16.             Los expedientes acumulados fueron remitidos por parte de la Secretaría General de esta Corporación al despacho de la suscrita magistrada sustanciadora el 22 de noviembre de 2024.

 

 

II. CONSIDERACIONES DE LA CORTE CONSTITUCIONAL

 

17.             La Corte Constitucional ha sostenido que, por regla general, la solución de los conflictos de competencia en materia de tutela corresponde a las autoridades judiciales establecidas en la Ley 270 de 1996[23] .Asimismo, ha determinado que la competencia de esta Corporación para conocer y dirimir esta clase de conflictos debe ser interpretada de manera residual[24]. En consecuencia, esta Corporación ha establecido, según las reglas compiladas en el Auto 550 de 2018[25], que su competencia solo se activa en aquellos casos en que la Ley Estatutaria de Administración de Justicia no prevea cuál es la autoridad encargada de asumir el trámite; o cuando, a pesar de encontrarse prevista, deben aplicarse los principios de celeridad y sumariedad que rigen la acción de tutela, con el fin de brindar a los ciudadanos un acceso oportuno a la administración de justicia y, de esta forma, evitar la dilación en la adopción de una decisión de fondo que garantice la protección efectiva de sus derechos fundamentales[26].

 

18.             En esta ocasión, la Corte está facultada para resolver el conflicto de la referencia porque las autoridades judiciales involucradas en esta controversia, los Juzgados 053 y 062 Penal con Funciones de Conocimiento del Circuito de Bogotá, D.C.,  y el Juzgado 12 Administrativo -Sección Segunda- de la misma ciudad, a pesar de integrar funcionalmente la jurisdicción constitucional, carecen –desde una perspectiva orgánica– de una autoridad designada por la Ley 270 de 1996, que esté facultada para solucionar la colisión suscitada.

 

 

Configuración de un conflicto aparente de competencias cuando la decisión de escisión de una demanda de tutela se fundamenta en una indebida acumulación de pretensiones.

 

19.             De conformidad con los artículos 86 de la Constitución y 8° transitorio de su título transitorio adicionado por el Acto Legislativo 01 de 2017, y los artículos 32 y 37 del Decreto 2591 de 1991, existen tres factores de asignación de competencia en materia de tutela, a saber: (i) el factor territorial[27], (ii) el factor subjetivo[28] y (iii) el factor funcional[29]. De esta manera, cuando dos o más jueces manifiestan ser competentes o no para conocer de una misma acción de tutela conforme a los anteriores factores, se configura un conflicto de competencias[30].

 

20.             En cambio, esta Corporación ha explicado que cuando las autoridades judiciales rechazan o se abrogan competencia para conocer de una misma acción de tutela pero sus argumentos no se fundamentan en los 3 factores de competencia mencionados, sino en “cualquier otra razón distinta de los factores de competencia”[31], esta situación se denomina conflicto aparente de competencias.

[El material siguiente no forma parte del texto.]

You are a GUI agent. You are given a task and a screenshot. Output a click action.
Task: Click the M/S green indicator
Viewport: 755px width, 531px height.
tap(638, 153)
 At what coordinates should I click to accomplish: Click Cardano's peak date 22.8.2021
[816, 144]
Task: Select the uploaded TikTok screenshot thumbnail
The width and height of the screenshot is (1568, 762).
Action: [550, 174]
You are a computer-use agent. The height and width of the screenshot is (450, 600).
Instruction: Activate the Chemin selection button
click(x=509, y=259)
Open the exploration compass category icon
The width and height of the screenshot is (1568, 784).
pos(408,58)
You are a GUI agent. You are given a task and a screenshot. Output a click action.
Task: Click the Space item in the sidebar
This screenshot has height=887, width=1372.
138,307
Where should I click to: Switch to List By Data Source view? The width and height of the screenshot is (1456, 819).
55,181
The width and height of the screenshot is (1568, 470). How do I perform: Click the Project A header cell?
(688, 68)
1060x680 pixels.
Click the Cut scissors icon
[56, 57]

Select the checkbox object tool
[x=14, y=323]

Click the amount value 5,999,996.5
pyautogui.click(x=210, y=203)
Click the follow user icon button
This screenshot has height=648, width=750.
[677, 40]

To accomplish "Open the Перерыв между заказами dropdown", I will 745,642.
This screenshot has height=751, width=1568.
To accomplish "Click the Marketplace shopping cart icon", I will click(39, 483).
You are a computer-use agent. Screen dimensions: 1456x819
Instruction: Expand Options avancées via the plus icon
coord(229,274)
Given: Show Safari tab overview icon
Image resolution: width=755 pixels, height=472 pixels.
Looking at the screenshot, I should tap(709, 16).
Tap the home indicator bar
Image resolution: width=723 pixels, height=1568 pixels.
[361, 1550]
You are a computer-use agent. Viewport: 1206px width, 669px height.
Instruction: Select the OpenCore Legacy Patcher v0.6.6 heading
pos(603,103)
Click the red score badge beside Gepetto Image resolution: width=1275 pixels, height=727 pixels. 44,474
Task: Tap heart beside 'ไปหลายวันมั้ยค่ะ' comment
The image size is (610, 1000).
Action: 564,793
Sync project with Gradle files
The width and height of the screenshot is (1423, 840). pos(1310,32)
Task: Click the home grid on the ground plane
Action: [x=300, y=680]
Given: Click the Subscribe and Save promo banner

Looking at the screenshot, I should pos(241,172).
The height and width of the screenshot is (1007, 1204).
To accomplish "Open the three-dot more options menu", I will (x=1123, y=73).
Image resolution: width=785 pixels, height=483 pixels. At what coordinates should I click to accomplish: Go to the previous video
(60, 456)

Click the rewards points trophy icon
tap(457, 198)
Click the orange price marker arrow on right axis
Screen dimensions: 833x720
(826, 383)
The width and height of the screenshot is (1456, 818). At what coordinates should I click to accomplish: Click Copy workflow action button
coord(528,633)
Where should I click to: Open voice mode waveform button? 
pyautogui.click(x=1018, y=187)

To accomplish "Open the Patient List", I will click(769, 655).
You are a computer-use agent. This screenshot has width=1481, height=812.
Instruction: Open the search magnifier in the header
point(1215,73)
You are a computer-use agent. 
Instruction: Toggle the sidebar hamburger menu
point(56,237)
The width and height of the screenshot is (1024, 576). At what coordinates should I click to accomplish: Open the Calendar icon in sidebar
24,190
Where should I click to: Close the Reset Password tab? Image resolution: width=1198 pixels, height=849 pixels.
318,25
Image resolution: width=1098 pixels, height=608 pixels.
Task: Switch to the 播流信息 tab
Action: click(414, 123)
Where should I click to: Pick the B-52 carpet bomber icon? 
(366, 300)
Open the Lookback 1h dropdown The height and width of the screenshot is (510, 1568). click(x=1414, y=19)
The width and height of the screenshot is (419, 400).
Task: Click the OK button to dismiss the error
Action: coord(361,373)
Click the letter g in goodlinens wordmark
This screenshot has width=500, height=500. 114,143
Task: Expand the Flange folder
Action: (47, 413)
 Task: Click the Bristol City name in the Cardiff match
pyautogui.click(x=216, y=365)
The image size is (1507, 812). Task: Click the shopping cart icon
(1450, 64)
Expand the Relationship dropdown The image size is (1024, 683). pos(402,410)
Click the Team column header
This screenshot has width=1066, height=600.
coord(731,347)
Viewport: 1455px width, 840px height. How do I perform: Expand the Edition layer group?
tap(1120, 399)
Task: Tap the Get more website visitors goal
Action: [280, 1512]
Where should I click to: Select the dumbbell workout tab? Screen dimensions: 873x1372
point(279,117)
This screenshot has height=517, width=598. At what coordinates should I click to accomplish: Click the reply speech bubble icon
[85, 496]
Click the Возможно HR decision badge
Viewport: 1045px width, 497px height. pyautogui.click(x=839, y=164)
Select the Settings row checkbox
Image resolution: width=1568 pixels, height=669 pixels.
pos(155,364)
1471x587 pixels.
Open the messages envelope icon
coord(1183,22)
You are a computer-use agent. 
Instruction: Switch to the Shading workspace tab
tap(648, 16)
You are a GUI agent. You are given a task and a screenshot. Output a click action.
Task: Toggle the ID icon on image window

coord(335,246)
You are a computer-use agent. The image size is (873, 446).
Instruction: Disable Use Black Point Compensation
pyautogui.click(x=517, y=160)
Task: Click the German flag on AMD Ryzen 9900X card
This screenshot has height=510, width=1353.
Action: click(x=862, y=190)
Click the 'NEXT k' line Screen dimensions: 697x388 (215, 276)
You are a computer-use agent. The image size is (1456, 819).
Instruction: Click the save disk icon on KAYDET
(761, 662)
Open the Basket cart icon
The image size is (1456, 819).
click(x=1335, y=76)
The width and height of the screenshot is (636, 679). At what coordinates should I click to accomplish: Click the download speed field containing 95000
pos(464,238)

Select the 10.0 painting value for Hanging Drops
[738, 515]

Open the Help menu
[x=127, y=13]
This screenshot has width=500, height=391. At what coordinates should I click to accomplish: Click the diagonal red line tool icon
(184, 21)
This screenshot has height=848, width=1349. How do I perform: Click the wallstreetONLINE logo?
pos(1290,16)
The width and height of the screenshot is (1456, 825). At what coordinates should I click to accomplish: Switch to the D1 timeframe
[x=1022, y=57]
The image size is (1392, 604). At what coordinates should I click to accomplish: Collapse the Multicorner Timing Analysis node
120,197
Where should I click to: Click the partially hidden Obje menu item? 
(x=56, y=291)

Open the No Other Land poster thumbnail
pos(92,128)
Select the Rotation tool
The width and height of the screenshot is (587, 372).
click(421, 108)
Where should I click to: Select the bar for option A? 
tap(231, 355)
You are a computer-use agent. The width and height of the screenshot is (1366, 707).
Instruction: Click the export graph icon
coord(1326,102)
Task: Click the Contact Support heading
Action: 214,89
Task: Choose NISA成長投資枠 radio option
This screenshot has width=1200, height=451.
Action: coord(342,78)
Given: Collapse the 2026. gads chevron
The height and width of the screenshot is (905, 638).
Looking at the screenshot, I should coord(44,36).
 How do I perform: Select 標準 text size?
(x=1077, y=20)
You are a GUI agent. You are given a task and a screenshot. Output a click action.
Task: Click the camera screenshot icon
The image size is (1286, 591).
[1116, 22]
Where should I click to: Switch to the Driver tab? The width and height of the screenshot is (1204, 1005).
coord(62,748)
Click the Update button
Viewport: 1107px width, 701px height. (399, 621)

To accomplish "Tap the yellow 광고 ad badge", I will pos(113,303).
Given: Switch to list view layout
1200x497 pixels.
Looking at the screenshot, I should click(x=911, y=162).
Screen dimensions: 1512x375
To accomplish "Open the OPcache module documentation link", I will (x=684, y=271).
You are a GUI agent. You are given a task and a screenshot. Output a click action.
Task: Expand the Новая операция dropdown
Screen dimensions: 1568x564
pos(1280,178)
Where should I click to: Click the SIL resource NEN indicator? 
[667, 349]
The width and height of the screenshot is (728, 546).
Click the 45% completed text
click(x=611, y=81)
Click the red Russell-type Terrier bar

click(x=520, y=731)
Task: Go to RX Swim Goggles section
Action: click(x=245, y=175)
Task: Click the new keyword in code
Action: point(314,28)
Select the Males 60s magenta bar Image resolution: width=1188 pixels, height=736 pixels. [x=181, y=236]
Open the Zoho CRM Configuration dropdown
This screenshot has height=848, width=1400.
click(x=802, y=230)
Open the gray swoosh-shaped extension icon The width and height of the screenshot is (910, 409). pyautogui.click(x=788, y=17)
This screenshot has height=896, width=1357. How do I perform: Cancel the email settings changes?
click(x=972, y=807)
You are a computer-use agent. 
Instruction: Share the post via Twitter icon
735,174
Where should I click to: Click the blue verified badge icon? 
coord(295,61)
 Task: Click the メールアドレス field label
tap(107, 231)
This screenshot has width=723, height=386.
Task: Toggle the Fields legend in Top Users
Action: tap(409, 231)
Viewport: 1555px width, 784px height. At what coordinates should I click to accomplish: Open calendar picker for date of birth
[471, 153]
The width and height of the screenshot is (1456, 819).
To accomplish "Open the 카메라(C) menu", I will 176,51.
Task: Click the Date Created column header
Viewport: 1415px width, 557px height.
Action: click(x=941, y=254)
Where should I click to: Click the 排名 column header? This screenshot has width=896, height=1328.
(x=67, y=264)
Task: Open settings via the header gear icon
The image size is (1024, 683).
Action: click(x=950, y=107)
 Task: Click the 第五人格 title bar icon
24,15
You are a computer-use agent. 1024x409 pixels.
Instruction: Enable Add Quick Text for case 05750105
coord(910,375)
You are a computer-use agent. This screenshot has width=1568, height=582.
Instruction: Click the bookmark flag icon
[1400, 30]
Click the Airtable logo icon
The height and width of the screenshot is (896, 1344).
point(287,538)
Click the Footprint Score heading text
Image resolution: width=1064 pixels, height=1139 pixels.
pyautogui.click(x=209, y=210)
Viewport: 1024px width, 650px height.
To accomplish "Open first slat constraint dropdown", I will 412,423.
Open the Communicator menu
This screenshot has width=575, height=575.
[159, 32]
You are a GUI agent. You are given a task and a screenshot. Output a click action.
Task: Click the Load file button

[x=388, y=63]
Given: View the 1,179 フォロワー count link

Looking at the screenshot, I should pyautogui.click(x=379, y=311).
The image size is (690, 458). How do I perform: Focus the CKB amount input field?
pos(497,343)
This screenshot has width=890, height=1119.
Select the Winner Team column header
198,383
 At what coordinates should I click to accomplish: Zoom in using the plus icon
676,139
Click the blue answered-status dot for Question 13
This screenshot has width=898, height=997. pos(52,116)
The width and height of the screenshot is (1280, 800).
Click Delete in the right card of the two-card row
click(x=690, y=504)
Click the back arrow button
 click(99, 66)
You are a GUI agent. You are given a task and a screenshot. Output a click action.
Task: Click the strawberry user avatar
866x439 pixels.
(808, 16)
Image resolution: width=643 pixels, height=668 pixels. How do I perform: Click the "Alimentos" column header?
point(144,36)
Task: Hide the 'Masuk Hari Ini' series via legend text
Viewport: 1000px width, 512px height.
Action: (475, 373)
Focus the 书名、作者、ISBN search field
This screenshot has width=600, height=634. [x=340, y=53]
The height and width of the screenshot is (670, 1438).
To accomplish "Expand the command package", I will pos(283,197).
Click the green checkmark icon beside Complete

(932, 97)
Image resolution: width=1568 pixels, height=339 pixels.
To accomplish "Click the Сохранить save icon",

Es así como, a modo de ejemplo, la jurisprudencia constitucional ha denominado como conflicto aparente de competencias a aquellos que las autoridades judiciales fundamentan en reglas de reparto contenidas en los Decretos 1382 de 2000, 1069 de 2015 y 1983 de 2017[32], o en los que se fundamenta en la indebida conformación del contradictorio[33].

 

21.             Asimismo, cuando dos autoridades judiciales deciden su negativa para conocer de una acción de tutela conforme a argumentos que no se relacionan con ninguno de los factores de asignación de competencia, como es el caso de escisión de las demandas de tutela por la presunta e indebida acumulación de pretensiones, esta Corporación ha sostenido que no media un conflicto real de competencias, por lo que la decisión de escisión contraría a los principios de economía, celeridad y eficacia[34].

 

 

Acerca de la inescindibilidad de la acción de tutela

 

22.             La jurisprudencia de la Corte Constitucional ha mencionado que, en virtud del principio de oficiosidad de las acciones de tutela, los jueces de tutela deben “orientar el procedimiento para dar una solución a la totalidad de las pretensiones de la solicitud de tutela, como un todo inescindible, para tomar una decisión de fondo sobre los hechos puestos en su conocimiento”[35], comoquiera que ello atenta contra los principios de economía, celeridad y eficacia que orientan los asuntos constitucionales.

 

23.             En el Auto 361 de 2019 la Corte Constitucional reiteró la jurisprudencia por medio de la cual se han censurado las decisiones de los jueces que se han dirigido a fraccionar las demandas de tutela[36]. En esa misma oportunidad, la Corte expuso que, en algunos casos, “ las autoridades judiciales escinden acciones de amparo sin importar la etapa procesal en la que se encuentre el trámite y que estas actuaciones desconocen los principios de oficiosidad, economía, prevalencia del derecho sustancial, celeridad y eficacia que rigen la acción constitucional”[37].

 

24.             Es importante mencionar que, ante la escisión de la acción de tutela, la jurisprudencia constitucional ha seguido los siguientes parámetros de solución:[38]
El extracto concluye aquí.